Segment Start: STORED DATA

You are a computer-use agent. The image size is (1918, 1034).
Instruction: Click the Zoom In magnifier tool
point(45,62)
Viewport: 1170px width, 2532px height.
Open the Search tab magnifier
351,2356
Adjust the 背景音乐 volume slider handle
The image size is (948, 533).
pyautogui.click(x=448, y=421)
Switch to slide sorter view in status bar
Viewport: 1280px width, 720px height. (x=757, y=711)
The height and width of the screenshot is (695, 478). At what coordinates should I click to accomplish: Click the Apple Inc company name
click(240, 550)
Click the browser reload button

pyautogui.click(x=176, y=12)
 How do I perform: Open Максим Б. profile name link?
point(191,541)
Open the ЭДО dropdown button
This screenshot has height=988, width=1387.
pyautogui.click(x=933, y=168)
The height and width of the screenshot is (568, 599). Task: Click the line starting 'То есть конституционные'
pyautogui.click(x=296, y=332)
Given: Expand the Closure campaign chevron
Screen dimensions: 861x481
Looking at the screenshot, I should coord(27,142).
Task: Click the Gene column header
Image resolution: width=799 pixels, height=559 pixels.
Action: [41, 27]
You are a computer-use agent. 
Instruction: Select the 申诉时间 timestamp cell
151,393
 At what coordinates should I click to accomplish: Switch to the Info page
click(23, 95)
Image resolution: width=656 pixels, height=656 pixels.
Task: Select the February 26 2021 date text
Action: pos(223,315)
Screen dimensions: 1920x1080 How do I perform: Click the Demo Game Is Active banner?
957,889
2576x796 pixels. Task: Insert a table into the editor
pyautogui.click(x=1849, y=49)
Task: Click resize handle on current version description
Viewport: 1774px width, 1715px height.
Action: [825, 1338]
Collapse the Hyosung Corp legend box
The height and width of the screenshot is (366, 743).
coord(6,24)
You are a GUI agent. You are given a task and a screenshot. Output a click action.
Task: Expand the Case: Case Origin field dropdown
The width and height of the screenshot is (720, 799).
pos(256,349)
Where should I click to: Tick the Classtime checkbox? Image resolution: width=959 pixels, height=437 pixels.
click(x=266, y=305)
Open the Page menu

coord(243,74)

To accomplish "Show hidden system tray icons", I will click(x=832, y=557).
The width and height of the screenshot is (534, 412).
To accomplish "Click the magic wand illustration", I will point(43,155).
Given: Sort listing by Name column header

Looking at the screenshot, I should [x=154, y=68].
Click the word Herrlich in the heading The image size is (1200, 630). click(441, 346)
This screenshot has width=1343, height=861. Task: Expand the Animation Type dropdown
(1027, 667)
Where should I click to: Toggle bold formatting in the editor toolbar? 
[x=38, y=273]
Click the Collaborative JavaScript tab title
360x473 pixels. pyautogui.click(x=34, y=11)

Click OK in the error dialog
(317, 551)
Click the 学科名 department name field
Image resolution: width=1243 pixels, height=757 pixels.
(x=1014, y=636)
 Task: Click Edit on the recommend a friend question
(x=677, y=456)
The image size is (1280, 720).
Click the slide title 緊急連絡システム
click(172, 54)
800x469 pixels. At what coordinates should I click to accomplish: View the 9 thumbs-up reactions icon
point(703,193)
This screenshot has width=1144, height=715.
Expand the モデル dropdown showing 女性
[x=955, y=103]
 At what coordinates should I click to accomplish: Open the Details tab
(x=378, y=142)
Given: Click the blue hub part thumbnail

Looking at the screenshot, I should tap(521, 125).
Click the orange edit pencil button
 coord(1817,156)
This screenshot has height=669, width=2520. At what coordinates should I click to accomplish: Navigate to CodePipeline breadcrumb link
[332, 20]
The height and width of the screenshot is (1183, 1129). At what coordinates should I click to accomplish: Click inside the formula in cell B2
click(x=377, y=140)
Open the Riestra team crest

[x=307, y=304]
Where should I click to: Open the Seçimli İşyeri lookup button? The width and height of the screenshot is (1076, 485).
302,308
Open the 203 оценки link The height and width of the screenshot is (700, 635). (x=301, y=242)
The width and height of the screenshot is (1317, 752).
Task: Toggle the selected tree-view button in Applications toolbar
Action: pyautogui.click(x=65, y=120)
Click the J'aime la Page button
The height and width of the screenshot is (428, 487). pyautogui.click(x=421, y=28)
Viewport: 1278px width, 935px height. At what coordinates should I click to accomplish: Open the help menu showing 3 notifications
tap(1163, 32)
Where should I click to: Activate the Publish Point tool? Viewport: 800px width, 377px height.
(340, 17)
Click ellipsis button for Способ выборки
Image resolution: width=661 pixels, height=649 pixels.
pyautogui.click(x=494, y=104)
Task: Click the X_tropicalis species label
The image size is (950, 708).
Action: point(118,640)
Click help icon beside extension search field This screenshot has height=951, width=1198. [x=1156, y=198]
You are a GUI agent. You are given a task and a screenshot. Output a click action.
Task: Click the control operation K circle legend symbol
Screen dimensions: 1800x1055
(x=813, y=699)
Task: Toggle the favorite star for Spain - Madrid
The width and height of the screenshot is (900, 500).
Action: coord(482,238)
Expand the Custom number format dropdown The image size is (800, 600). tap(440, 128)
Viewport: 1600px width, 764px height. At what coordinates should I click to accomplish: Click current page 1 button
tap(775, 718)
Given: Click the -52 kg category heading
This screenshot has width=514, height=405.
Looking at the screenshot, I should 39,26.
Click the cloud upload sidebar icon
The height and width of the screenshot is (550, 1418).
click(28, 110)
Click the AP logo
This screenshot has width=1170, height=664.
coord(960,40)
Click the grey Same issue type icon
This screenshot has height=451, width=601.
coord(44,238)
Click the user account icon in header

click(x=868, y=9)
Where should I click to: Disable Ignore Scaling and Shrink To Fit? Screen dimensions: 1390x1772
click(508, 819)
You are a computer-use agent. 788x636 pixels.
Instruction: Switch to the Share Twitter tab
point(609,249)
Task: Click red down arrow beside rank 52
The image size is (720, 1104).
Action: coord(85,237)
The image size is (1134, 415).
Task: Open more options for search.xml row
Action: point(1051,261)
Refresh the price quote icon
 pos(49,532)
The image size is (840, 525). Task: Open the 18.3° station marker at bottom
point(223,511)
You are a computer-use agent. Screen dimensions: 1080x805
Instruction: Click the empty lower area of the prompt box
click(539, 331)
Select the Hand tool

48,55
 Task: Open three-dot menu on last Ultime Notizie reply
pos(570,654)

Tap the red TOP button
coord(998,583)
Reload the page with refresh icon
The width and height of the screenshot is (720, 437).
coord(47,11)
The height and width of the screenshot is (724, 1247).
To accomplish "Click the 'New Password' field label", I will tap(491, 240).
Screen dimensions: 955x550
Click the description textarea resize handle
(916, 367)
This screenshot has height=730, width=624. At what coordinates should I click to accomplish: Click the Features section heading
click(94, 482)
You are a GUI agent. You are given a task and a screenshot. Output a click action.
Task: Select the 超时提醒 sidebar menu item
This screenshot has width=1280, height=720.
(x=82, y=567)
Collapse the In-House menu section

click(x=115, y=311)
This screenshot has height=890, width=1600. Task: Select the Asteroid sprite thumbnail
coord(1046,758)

Segment End: STORED DATA

WHAT TO DO: Lines of the data above that include the string "computer" must each be copied.

EXERCISE ANSWER:
You are a computer-use agent. The image size is (1918, 1034).
You are a computer-use agent. 
You are a computer-use agent. 788x636 pixels.
You are a computer-use agent. Screen dimensions: 1080x805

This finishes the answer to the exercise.